O'Hara said the Giants had a physical trainer and Bergen Catholic High School's medical trainer on the field to make sure players maintained safety to avoid any injuries.
While some defensive players, like end Mathias Kiwanuka, who will be either a restricted or unrestricted free agent this season, showed up this week, the workouts mostly benefited the offensive players and rookies. Manning and his receivers were able to go over some plays, work on passing drills, timing and some two-minute drills.
Meanwhile, rookies like linebacker Greg Jones, cornerback Prince Amukamara, wide receiver Jerrel Jernigan and tackle James Brewer gained invaluable access to veteran players during a time when they have not been allowed to have any contact with teams.
Deprived of a playbook, rookie camp and team offseason training activities, the rookies leaned on veterans for their knowledge of schemes and advice on technique.
"These workouts were more mental than they were physical," O'Hara said. "It was more about getting football on the brain, kind of dusting off some of the play-calling."
It has also been hard for players coming off injuries. Hixon tore his ACL almost a year ago and was looking forward to the offseason workouts and a minicamp to get the reps he missed out on last year while injured.
Hixon said he is fully recovered and has been trying to work on punt returns in his offseason home in Ohio.
"I've been catching punts from anybody who will kick it to me," Hixon said. "I have a young man who just graduated high school in Columbus, a real good punter, I am catching punts from him every day."
The biggest message O'Hara wanted to send to his teammates was to stay in shape. He has told Giants players to train as if they will report to training camp around July 27.
The Giants have no further plans to organize any more workouts for now.

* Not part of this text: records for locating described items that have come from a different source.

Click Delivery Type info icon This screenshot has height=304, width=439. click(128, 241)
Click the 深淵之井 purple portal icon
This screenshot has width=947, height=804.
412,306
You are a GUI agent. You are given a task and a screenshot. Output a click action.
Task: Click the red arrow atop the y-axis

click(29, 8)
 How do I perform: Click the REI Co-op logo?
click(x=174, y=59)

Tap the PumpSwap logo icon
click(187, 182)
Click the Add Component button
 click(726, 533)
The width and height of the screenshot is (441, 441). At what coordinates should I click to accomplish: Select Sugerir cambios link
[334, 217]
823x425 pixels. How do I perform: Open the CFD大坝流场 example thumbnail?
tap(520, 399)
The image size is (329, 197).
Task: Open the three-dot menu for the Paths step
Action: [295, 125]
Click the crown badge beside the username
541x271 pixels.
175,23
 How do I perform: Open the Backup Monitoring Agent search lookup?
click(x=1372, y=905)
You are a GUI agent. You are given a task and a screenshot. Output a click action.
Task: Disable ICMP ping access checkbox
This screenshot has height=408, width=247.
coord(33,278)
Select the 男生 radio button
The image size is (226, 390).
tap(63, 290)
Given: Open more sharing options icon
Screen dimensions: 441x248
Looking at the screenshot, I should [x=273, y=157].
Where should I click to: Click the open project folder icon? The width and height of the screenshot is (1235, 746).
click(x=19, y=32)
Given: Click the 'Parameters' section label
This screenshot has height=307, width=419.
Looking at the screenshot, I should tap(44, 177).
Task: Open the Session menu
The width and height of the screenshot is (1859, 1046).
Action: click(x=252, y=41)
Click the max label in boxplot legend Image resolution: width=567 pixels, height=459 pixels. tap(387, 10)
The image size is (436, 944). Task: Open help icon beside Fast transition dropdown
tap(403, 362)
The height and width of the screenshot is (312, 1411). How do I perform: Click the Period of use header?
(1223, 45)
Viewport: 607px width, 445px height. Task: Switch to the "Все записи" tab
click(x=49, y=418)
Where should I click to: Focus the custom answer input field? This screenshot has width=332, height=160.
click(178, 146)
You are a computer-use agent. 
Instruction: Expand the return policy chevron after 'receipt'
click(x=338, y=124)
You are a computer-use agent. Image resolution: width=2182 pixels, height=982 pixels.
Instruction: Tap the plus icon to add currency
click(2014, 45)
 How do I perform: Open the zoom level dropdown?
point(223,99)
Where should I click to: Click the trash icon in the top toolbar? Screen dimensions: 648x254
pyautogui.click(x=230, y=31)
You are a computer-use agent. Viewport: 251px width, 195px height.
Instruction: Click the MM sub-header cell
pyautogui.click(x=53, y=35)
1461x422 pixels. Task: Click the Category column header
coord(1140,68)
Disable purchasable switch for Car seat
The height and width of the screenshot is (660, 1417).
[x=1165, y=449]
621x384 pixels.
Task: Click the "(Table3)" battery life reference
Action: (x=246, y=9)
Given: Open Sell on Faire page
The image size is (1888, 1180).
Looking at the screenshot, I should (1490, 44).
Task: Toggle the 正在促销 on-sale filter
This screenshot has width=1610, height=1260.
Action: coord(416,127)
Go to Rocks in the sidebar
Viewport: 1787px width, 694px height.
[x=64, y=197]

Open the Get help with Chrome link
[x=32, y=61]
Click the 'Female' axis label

"I am working just as hard as I normally do," Snee said. "Looks like everyone else is too. We have done conditioning a couple of days and guys appear to be in shape. Our team is taking necessary steps to be ready."
O'Hara hopes there will be an agreement made soon to resume football.
"Personally, I didn't think we would get this far," O'Hara said of the lockout lasting until June. "I thought there would be some give from both sides really to get it done."
"As players we are really in limbo. It is really toughest on us because we are going to have to be the ones that have to go out there and show up whenever this deal gets done. We have to be ready to go. We are going to be the ones that are suffering injuries if we are short on training camp and have to come in late so it is important that we are in shape and ready to go."
Ohm Youngmisuk covers the Giants for ESPNNewYork.com.